------ 読む文章

順天堂大学 医学部 整形外科学講座准教授
齋田良知(さいた・よしとも)先生

スポーツ医学を通じて地域の医療に貢献したい

◆欧州と日本、体感したスポーツと医療への意識の差

ACミランへの留学は1年間。そこで得たものの大きさを齋田さんは強調する。

「最大の違いは、ACミランではジュニアチームに所属している子供たちの練習にも毎日必ずドクターが付き添うことですね。医師がいなければ練習できません。日常的なけがのほか、心臓発作や脳震盪など重大な事故の時にも対応します。日本で同じことをやろうとすると、手を上げるドクターはいても、誰が費用を出すのか、責任の所在は、と次々と指摘されて、まず実現は不可能でしょう。そういう医師の存在に、日本人はまだ価値を見出していないからだと思います」。また、イタリアではサッカー協会に毎年医師の診断書を提出しないと、選手登録ができない。「予防への意識の違いですね。日本はマラソン大会で市民ランナーに死者が出ても、原因を探ったり、予防策を練ったりの対策が足りない。国内で、運動中の心臓発作で亡くなった子供が年間何人いるか、というデータすらまとまっていませんから」

欧州サッカー連盟(UEFA)が2001年から毎年公表している「UEFA Elite Club Injury Study」という報告書は、50以上のクラブから選手のけがのパターンや欠場者の数、発生率などのデータを集積し、けがや突然死を含む重大なトラブル防止に役立てている。「イタリアでは救急車をスタジアムに待機させないと、公式の試合は開催できません。ジュニアの試合でもです。逆に、日本では救急車を特定の場所や目的に待機させることの方が問題になるそうです。スポーツの試合では脳震盪や心臓発作を起こす可能性があり、そこに救急隊がいたら助かる可能性が上がる、これは事実です。イタリアより日本の方が医療も通信インフラも発達していますが、日本ではルール上できないわけです。総じて『文化の違い』とでも言えそうなことで、変化はなかなか起きません」。言葉にどんどん熱がこもっていく。

------------
------ データ

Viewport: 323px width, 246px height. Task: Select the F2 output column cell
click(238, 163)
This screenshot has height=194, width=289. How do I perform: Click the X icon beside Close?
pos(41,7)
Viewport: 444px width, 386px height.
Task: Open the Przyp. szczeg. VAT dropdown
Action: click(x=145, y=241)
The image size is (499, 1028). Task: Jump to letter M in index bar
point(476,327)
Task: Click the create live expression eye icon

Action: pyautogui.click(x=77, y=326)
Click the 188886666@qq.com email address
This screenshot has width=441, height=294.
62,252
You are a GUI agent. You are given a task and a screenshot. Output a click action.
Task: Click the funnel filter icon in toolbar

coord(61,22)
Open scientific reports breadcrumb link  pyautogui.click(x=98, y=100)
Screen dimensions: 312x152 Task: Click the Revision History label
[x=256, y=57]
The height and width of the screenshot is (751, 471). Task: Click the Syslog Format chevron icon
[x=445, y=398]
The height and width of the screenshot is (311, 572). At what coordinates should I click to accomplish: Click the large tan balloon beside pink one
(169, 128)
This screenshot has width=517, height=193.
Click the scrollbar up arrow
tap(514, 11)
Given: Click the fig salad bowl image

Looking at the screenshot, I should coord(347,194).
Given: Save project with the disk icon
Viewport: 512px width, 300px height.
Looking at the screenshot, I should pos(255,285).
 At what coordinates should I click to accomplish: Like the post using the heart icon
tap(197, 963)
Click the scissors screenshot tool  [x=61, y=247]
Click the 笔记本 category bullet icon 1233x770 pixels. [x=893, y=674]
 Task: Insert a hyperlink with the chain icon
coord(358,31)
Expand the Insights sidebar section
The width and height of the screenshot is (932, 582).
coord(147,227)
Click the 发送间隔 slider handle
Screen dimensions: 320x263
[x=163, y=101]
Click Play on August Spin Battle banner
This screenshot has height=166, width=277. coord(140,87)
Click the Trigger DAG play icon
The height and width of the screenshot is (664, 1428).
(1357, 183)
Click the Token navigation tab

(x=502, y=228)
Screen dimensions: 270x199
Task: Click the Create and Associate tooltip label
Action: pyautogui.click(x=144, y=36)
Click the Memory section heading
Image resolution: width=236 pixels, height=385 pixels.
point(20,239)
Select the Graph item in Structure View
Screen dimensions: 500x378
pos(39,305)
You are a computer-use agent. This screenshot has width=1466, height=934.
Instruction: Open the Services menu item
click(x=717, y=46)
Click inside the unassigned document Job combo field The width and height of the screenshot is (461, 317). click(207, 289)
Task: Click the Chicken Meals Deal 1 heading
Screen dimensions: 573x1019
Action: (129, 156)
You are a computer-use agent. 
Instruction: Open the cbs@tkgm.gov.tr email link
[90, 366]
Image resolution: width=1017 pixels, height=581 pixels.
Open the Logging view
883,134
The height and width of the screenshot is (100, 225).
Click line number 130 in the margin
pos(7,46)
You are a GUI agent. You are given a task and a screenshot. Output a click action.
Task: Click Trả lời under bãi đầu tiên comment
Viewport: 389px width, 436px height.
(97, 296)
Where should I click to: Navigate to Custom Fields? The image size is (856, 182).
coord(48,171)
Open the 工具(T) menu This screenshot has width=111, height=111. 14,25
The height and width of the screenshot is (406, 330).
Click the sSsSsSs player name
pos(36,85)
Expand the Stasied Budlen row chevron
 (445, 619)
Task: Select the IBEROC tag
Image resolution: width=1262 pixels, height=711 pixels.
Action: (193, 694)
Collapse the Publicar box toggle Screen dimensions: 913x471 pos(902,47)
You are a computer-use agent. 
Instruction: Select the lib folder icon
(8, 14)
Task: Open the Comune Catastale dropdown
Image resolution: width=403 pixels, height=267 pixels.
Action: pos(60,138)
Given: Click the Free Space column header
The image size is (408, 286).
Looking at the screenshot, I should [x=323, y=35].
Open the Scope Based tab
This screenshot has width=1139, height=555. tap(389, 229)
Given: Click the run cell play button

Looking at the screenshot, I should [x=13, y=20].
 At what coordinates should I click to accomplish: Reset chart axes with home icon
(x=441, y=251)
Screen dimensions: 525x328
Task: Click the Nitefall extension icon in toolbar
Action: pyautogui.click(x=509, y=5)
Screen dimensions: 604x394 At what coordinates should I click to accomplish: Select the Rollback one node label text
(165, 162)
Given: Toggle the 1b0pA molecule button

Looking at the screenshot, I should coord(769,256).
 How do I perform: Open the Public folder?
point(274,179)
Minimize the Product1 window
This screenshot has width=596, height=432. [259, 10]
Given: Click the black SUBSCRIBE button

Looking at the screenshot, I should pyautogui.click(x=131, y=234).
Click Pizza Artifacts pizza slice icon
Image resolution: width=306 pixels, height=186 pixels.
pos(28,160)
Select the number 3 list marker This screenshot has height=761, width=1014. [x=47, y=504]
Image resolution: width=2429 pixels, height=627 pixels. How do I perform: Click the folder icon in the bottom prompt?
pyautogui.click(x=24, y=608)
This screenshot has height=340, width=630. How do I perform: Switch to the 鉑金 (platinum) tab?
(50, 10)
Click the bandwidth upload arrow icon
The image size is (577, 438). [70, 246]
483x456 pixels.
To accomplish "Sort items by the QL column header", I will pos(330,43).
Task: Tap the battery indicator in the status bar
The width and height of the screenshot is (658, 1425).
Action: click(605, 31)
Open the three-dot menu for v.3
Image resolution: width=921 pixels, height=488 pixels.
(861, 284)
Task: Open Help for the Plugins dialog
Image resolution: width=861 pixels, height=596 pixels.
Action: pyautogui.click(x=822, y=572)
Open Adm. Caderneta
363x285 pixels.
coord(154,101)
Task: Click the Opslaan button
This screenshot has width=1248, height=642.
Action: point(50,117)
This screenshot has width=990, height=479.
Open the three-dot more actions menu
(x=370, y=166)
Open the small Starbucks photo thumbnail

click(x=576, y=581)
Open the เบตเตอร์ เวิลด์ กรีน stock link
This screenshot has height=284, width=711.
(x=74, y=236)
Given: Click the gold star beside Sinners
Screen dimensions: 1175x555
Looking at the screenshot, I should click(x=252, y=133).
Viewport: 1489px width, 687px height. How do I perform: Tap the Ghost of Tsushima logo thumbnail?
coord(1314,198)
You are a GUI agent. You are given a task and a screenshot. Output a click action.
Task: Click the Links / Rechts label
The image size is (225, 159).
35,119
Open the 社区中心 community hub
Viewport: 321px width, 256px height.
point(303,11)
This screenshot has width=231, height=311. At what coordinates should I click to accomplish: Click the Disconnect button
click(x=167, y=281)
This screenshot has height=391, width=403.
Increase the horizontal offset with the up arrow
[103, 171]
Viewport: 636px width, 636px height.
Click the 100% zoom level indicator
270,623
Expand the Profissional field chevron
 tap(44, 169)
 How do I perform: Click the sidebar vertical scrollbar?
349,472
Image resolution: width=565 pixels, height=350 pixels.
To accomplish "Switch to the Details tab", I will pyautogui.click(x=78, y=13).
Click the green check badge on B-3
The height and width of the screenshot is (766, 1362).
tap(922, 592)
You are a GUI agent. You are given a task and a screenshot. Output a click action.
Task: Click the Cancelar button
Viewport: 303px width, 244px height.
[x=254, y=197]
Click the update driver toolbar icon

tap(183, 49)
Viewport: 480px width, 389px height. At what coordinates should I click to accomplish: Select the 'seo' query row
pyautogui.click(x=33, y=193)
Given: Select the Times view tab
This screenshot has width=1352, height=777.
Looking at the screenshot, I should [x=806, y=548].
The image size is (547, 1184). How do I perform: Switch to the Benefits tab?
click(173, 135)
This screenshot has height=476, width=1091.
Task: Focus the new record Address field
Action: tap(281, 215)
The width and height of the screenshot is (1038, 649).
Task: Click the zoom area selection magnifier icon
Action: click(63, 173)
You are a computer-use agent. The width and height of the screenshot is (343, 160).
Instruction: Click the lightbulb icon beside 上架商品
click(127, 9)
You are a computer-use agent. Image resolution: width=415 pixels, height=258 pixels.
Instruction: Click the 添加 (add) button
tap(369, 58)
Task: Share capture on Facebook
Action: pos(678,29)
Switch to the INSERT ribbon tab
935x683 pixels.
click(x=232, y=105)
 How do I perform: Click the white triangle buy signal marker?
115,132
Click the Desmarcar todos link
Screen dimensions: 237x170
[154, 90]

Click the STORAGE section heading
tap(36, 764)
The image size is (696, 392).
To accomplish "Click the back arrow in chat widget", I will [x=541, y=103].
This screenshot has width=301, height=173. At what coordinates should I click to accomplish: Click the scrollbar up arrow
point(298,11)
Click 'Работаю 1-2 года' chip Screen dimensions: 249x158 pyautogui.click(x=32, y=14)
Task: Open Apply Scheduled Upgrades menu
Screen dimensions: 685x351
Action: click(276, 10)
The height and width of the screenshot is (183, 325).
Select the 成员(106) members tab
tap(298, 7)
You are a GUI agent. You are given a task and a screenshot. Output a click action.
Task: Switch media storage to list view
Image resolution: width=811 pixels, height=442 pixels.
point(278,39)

------------

[取り組む課題]
1. スポーツ医学の文章によると、「UEFA Elite Club Injury Study」はいつから毎年公表されているか。
2. スポーツ医学の文章を、最後の文の次から書き継げ。
データはスポーツ医学の文章とは関係がない。

[解答一覧]
1. 2001年から毎年公表されている。

2.
一般的な整形外科領域においても、発見があった。

「ヨーロッパでは腰痛などの痛みに鎮痛薬や注射を安易に処方することはあまりありません。『痛くなるのには原因がある、そこを治さないとまた再発する』という考えで、治療はリハビリがメインです。このため、リハビリテーションを専門とする医師や理学療法士の数が多く、さらに神経系、スポーツ系など専門性が細分化しています。リハビリで改善しなかったら手術を検討する、という流れです。そのためもあって、イタリアでは理学療法士の人気がものすごく高く、大学の入学試験が医学部よりも難しいのではないかと言われています。日本は、保険制度によって少ない負担で検査や薬を処方してもらえることもあって、患者さんに『自分で治す』という意識が薄くなっているのかな、と感じました。そのことがリハビリの普及を阻んでいるという一面もあると思います」

◆けがを治すだけでなく、けがをしない選手をつくる

イタリアから帰国後に就任したいわきFCは、「日本のフィジカルスタンダードを変える」ことをチームコンセプトに掲げていた。その実現のために齋田さんが取り入れたのが、前述した「データ分析とエビデンスに基づくトレーニングや食事」だ。基礎となるのは、選手個々の体の正確な把握。体重、体脂肪率、骨格筋量などを測定することに加えて、選手全員の遺伝子(ACTN3)検査を開始した。

「同じトレーニングをしても筋肉がつきやすい選手とそうでない選手、レスポンダーとノーレスポンダーがいます。遺伝子検査はそのような“体質”を見極める指標の一つです。がむしゃらではなく、効率的に体を鍛えよう、という意図です。せっかくトレーニングするんだから、みんなに成長してほしいですから」

ACTN3遺伝子はR/R型(速筋型)、X/X型(遅筋型)、R/X型(両筋バランス型)の3種類に分類される。R/R型はスピードとパワーを武器とする、陸上でいえば短距離タイプ。X/X型は持久力のある長距離タイプ、R/X型は両者の中間型だ。長距離タイプのX/X型の人は、同じトレーニングをしてもR/R型の人と同等の筋肉はつきにくい。このためより低い強度で回数を増やした運動をするのが効果的だという。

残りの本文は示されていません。